Since the debut of the Light Sport category more than a decade ago, the segment has grown into one that has proven its promise of opening up manufacturing to many, many more companies by the common-sense easing of certification standards for light and modest-performing models. The real surprise to many has been the incredible variety of models that emerged from the rules. Truly, would-be LSA owners can find an airplane type to suit their needs, from amphibians to folding-wing trainers to hot-performing backcountry dream machines. The name that dominated press coverage of the LSA market for the last few years, ICON Aircraft, is not in our guide after it announced a year’s production delay, though it has delivered a few airplanes. We look forward to its return in next year’s guide. Below we feature a couple of emerging designs that have stoked the interest of light sport flyers, and there’s more on the horizon.
CubCrafters Carbon Cub
If ever you needed proof that there’s no one formula for a successful LSA, the Carbon Cub might be it.
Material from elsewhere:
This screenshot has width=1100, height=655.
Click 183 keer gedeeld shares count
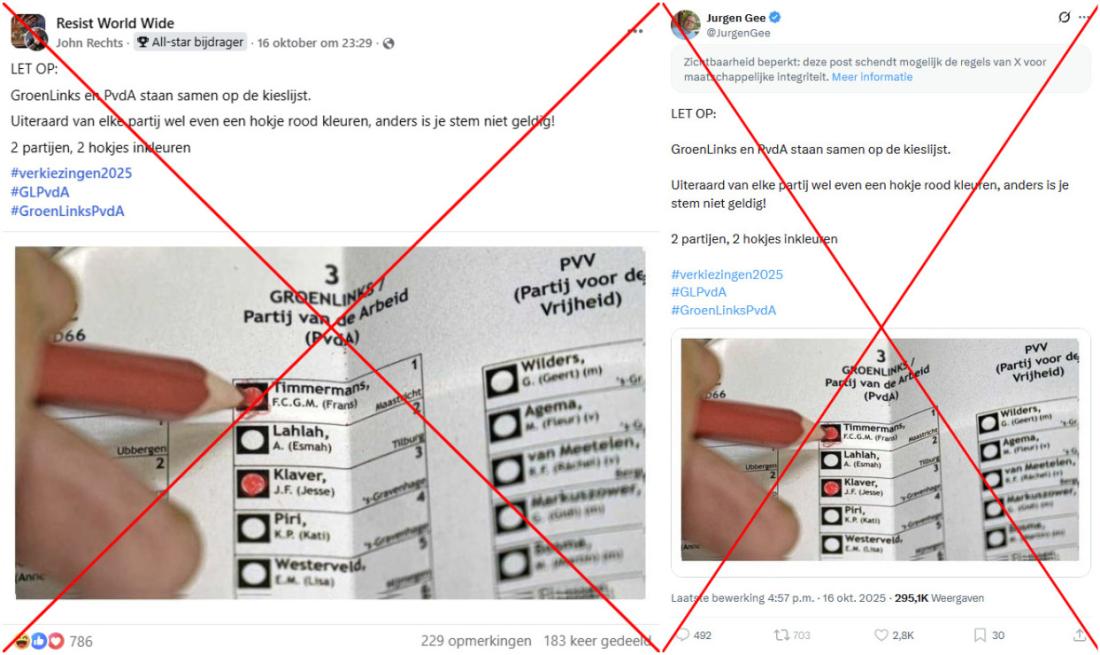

The airplane looks for all the world like an old J-3, but despite the LSA category’s restrictions on performance, CubCrafters has managed to make a 21st-century backcountry rocketship in the guise of a Cubbie with tandem seating and the company’s cool 3×3 landing gear option. The Carbon Cub isn’t really made of carbon, though it does have some carbon-fiber components. The airplane is welded chromoly tubing with aircraft fabric for light weight and high strength. CubCrafters hangs nothing less than a 180 hp Titan engine on front for some obscene climb performance, up to 2,100 fpm, claims CubCrafters. Because of its LSA certification, full power is limited to the first five minutes of operation and top speed to 120 knots, and we’re certain every pilot adheres to those restrictions faithfully.